Beyond these common variations are more specialized types of hydraulic seals.
Oil seals, which are called metric oil seals outside of the USA, are used with hydraulic oil and made with materials that allow them to resist breaking down or malfunctioning in the face of repeated oil exposure. Such materials include polyacrylate, silicone, Teflon, and a number of fluoroelastomers. In addition to preventing leaks, oil seals retain oil and other lubricants for rotary applications.
Metallic bonded seals are characterized by the way they are stuck to metal washers.
X rings (also known as quad or square rings) are, in essence, enhanced versions of O-rings. Their four-lobed design allows them to achieve up to twice the sealing power of normal O-rings with less mechanical deformation. X rings can be used both as static seals and as dynamic seals.

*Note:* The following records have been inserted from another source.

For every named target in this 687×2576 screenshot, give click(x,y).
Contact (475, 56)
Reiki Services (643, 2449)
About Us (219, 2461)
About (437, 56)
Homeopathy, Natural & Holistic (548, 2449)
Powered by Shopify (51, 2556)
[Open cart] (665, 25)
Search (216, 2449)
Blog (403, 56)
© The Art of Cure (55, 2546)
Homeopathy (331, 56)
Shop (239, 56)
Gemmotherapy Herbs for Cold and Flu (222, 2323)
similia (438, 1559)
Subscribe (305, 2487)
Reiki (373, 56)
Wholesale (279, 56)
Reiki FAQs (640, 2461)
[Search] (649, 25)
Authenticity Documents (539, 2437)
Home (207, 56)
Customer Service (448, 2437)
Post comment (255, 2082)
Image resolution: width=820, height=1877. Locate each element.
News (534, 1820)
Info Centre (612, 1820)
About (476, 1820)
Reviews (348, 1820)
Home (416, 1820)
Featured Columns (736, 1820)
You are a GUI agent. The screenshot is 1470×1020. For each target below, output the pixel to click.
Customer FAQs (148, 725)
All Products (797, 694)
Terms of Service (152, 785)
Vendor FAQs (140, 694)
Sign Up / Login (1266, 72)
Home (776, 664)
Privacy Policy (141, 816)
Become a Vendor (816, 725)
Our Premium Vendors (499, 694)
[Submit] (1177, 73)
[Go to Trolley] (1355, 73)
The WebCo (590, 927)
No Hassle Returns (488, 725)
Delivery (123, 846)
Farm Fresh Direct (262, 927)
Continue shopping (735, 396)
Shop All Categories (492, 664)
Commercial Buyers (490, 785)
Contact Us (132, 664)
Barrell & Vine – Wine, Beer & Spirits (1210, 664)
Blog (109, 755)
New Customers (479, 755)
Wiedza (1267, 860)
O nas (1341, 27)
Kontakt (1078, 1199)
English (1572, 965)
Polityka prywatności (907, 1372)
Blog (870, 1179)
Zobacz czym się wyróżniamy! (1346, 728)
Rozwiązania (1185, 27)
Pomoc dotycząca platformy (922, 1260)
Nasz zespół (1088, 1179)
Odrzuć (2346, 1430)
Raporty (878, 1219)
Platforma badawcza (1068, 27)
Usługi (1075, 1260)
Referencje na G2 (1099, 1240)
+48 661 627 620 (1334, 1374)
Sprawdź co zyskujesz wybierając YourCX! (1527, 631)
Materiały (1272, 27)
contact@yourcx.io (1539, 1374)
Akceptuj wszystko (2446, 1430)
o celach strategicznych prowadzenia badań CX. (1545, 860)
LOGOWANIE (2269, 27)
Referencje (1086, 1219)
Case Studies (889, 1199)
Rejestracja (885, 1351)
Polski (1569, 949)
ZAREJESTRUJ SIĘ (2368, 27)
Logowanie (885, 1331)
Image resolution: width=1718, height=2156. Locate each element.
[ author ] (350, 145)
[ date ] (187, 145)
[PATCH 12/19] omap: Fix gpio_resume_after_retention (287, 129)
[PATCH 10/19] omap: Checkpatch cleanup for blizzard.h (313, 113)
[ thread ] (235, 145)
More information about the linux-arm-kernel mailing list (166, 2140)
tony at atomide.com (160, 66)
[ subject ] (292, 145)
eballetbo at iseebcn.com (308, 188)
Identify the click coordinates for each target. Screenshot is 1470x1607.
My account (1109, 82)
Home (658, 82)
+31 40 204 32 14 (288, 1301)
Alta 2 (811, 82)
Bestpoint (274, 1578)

Since hydraulic seals are so critical to the efficiency of hydraulic systems, they are applicable across a wide range of industries. Industries hydraulic seals serve include aerospace manufacturing, agriculture, automotive manufacturing, chemical processing, defense contracting, food processing, marine products manufacturing, medical and pharmaceutical products development, nuclear power, pulp and paper, and waste disposal.
The specific applications of hydraulic seals are as diverse and numerous as they industries they are found in. Hydraulic seals can be found in construction equipment, agricultural machinery, brake devices, clean rooms, conveyors, mixers, presses, valves, and test equipment.
Some hydraulic seals are made for very specific applications. Within the aerospace industry, custom seals such as silicone sealant strips serve to seal various hydraulic components within aircraft systems. Similarly, in the electronic industry, seals such as EMI shielding gaskets serve to prevent unwanted electromagnetic interference in various devices.